Zéro CovidComment les Chinois déjouent la censure du web
AFP
7.5.2022 - 09:53
Extraits de l'hymne national, allusions à des chansons subversives: les Chinois font preuve d'inventivité pour déjouer la censure en ligne et exprimer leur mécontentement face aux restrictions anti-Covid.
07.05.2022, 09:53
AFP
La Chine surveille étroitement internet. Les censeurs effacent les contenus qui présentent la politique de l'Etat sous un mauvais jour ou sont de nature à créer de l'agitation.
Mais la censure doit désormais tourner à plein régime pour défendre l'intouchable stratégie nationale de «zéro Covid», en vertu de laquelle la plupart des 25 millions d'habitants de Shanghai sont confinés depuis début avril.
Exaspérés par les problèmes d'approvisionnement en produits frais, d'accès aux soins médicaux hors-Covid et l'envoi des personnes testées positives en centre de quarantaine, beaucoup déversent leur colère sur internet.
Pour Charlie Smith, co-fondateur du site GreatFire.org qui suit la censure chinoise, le confinement de Shanghai est devenu «un sujet si important qu'il ne peut être totalement censuré». D'autant que les internautes rivalisent d'inventivité pour la déjouer.
Une photo ou une vidéo est effacée? En rogner légèrement les bords ou l'inverser comme dans un miroir suffit souvent à déjouer les logiciels de filtrage automatisés des censeurs qui fonctionnent avec l'intelligence artificielle.
Un commentaire est censuré? Les internautes utilisent allusions ou jeux de mots. À Shanghai, au lieu d'écrire une critique acerbe, certains ont ainsi partagé un mot-dièse qui reprend les premières paroles de l'hymne national: «Debout! Nous ne voulons plus être des esclaves»...

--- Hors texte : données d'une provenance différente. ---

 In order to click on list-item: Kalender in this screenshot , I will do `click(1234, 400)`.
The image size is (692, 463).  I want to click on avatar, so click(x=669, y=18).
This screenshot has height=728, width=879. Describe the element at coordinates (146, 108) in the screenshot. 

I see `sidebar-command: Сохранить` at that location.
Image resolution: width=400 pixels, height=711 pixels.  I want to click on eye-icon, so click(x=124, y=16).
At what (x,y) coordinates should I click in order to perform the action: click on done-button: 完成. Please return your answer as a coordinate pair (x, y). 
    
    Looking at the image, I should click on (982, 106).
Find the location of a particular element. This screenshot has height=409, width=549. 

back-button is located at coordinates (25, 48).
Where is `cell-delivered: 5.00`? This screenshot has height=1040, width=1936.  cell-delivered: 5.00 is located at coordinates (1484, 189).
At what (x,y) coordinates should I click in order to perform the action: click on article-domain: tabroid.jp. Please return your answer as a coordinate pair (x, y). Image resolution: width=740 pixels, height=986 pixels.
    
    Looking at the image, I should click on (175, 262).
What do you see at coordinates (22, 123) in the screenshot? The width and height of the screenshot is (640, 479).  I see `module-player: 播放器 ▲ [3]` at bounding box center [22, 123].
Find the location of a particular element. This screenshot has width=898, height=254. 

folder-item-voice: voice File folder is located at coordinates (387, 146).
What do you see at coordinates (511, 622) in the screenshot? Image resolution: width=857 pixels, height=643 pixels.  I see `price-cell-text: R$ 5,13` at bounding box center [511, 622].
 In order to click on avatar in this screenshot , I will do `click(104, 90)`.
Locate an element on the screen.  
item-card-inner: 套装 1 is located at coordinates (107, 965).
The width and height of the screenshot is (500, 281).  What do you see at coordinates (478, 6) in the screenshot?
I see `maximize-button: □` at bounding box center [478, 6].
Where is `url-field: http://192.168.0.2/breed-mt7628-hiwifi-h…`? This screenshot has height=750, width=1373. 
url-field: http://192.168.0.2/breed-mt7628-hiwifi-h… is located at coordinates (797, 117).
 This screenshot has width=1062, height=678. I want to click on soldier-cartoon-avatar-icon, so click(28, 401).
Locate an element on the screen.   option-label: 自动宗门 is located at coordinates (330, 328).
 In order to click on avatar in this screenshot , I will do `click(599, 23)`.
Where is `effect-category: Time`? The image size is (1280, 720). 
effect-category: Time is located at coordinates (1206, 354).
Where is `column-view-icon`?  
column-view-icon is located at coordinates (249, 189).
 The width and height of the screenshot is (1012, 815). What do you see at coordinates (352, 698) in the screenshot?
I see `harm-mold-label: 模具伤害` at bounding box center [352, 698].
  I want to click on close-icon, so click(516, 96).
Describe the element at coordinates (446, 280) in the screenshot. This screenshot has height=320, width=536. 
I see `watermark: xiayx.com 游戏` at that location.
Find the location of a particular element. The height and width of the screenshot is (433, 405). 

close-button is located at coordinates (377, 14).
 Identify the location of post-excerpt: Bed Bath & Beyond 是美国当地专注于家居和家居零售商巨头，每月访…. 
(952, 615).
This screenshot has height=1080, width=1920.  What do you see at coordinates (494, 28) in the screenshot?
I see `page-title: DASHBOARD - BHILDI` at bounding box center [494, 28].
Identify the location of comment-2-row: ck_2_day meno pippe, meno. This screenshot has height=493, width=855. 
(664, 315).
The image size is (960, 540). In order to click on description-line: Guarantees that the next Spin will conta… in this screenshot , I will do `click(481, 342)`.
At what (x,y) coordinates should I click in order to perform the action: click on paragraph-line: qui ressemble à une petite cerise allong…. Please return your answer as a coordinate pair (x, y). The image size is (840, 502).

Il a finalement été censuré, mais seulement après que les censeurs eurent compris la manoeuvre.
Les Misérables
Autre tactique: des internautes anti-confinement se sont mobilisés sur le site de critiques de films et livres Douban.com, afin, grâce à leurs votes en ligne, de placer le roman dystopique «1984» en tête du classement.
Objectif atteint... avant là encore que les censeurs interviennent.
Débordés, ces derniers n'ont toutefois pas réussi à empêcher la diffusion virale le mois dernier d'une vidéo intitulée «Voix d'avril», qui compilait en six minutes des histoires de Shanghaïens en situation de détresse face au confinement.
En modifiant très légèrement cette vidéo de six minutes, les internautes sont parvenus à déjouer les logiciels de filtrage, lesquels ne pouvaient dans un premier temps identifier – et donc censurer – que la version originale.
Le combat a duré plusieurs heures avant que les censeurs éradiquent l'ensemble des versions en circulation. Mais des millions de personnes avaient eu le temps de voir la vidéo.
Scandalisés par la censure, nombre d'internautes ont ensuite partagé sur le réseau social WeChat des clips de deux chansons contestataires: «Do You Hear the People Sing?» (de la comédie musicale «Les Misérables") et «Another Brick In The Wall» (du groupe Pink Floyd). La première est un appel à la rébellion. La seconde fustige notamment le «contrôle de la pensée».
«Inébranlable»
Les Shanghaïens sont désormais «prêts à payer le prix» pour diffuser des opinions critiques sur internet, déclare à l'AFP Lüqiu Luwei, une ancienne journaliste qui enseigne à l'Université baptiste de Hong Kong.
«Les difficultés, le mécontentement et la colère» liés au confinement «dépassent largement la crainte d'être sanctionné», estime-t-elle.
Un Chinois de 46 ans, Gao Ming, raconte à l'AFP que la police l'a appelé le mois dernier pour lui demander d'effacer des messages anti-confinement publiés sur Twitter et Facebook -- autant de plateformes pourtant inaccessibles depuis la Chine.
Il a refusé car il se dit «anti-censure» et «totalement contre la politique actuelle», le confinement de Shanghai ayant selon lui causé des morts inutiles, en raison de l'accès très perturbé aux soins médicaux hors-Covid. Les médias publics insistent quasi-exclusivement sur les aspects positifs, tout en ignorant les difficultés personnelles des habitants.
Mais le Parti communiste a réitéré jeudi son soutien «inébranlable» au zéro Covid et appelé à «lutter résolument contre toutes les paroles et actes» qui le remettent en cause.
Un assouplissement est d'autant moins probable que le président chinois lui-même défend cette politique sanitaire, note Yaqiu Wang, responsable Chine à Human Rights Watch, une organisation américaine de défense des droits de l'homme.
«C'est plus difficile pour le gouvernement de reculer lorsqu'il s'agit d'une question idéologique liée personnellement à Xi Jinping.»